Kathy Sheridan: Attacking Varadkar for Kylie letter is hypocritical
For years we craved youth in politicians. Now we have it, we should cut them some slack
Taoiseach Leo Varadkar and Kylie Minogue with others at the singer’s gig at the 3 Arena: He was never shy about his fandom. Photograph: Tiernan Brady/Twitter
Cringeworthy political moments are too easy to find. A glance at Reeling in the Years will revive a few memories , a surprising number of which seem to involve Fianna Fáil big beasts bellowing or croaking hoarsely from the precincts of some ardfheis or other, or hanging around a tribunal.
Nothing Donald Trump does is cringeworthy because the word bears no approximation to his catastrophic coarsening of humanity. So when we think of cringeworthy moments, they might include George H Bush’s bout of gastro enteritis at a Japanese state banquet when he threw up into the prime minister’s lap. Or when French president Jacques Chirac was overheard telling German chancellor Gerhard Schroeder and Vladimir Putin that “the only thing [the British] have ever done for European agriculture is mad cow disease”.
Or when Charles Haughey crashed the podium at Stephen Roche’s Tour de France win. Or when pre-president Trump rang then minister Leo Varadkar to express unhappiness with windfarm planning near his Doonbeg resort and Varadkar not only made further inquiries about it but recycled it as a funny story at a lunch on Capitol Hill last year. That’s cringeworthy.
Now where does the Taoiseach’s handwritten fan note to Kylie figure in the gallery of the “cringeworthy”, the word favoured by a Fianna Fáil tut-tutter?

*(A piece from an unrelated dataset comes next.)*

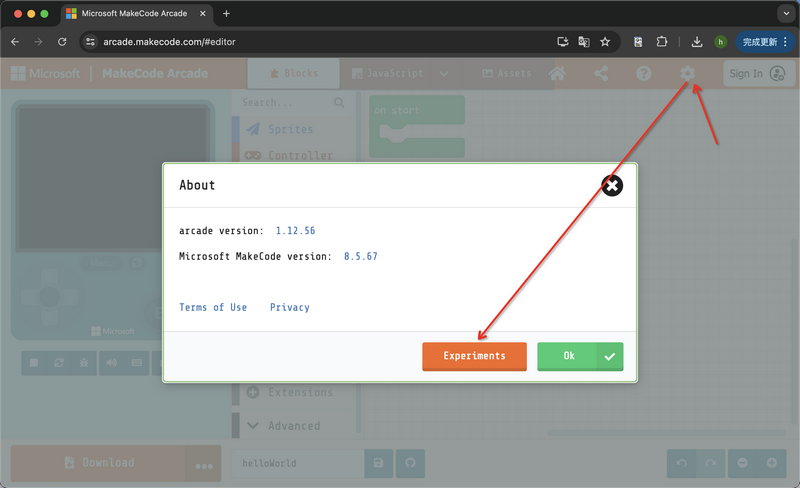Screen dimensions: 800x488
Task: Open the Privacy link
Action: [x=290, y=308]
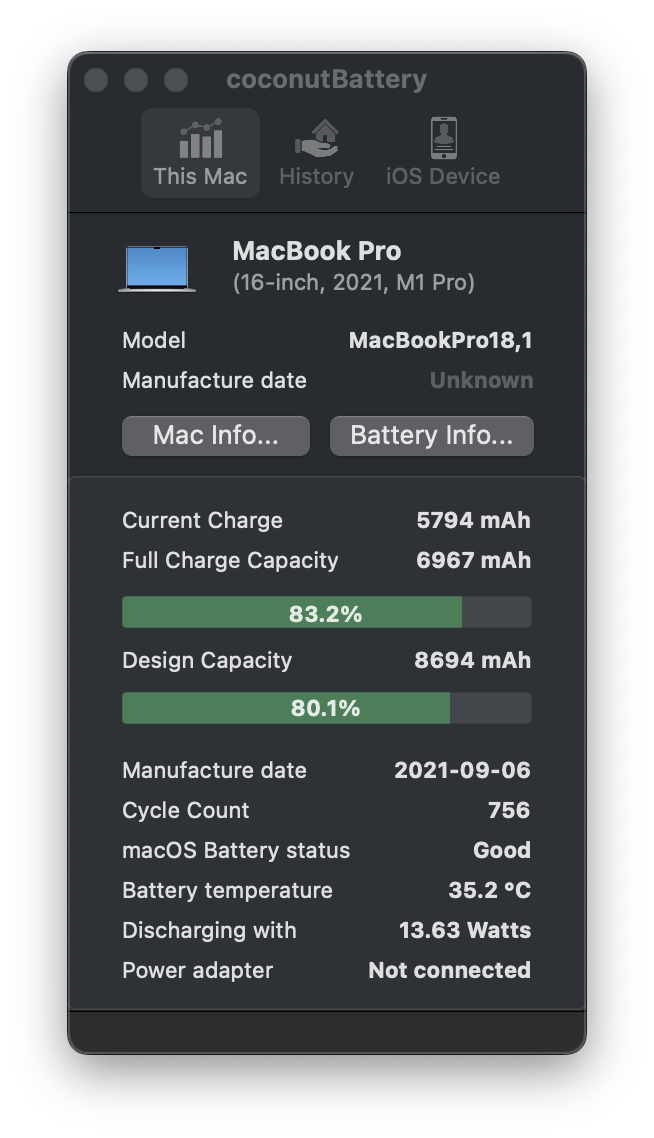Click the coconutBattery window title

He should not have written it on official notepaper. Obviously. He was exploiting his public position and making it an official document subject to Freedom of Information requests. FoI denials and redactions are a serious matter for investigative journalists so in a sense, the refusals and the spin around the Kylie note become a cypher for obstructive behaviour at a more serious level.
But was the note itself worthy of faux-horror and page upon page of newsprint? He did not write it under the desk during talks with Angela Merkel. It was not a forelock-touching billet doux to Putin. Just one exclamation mark was deployed – correctly to convey excitement but not derangement – in “Am a huge fan!” He did not try to blag tickets. He was not attempting to schmooze with a star in order to garner phoney credibility with an otherwise unreachable voting cohort (see above). It was honest, wholesome fandom.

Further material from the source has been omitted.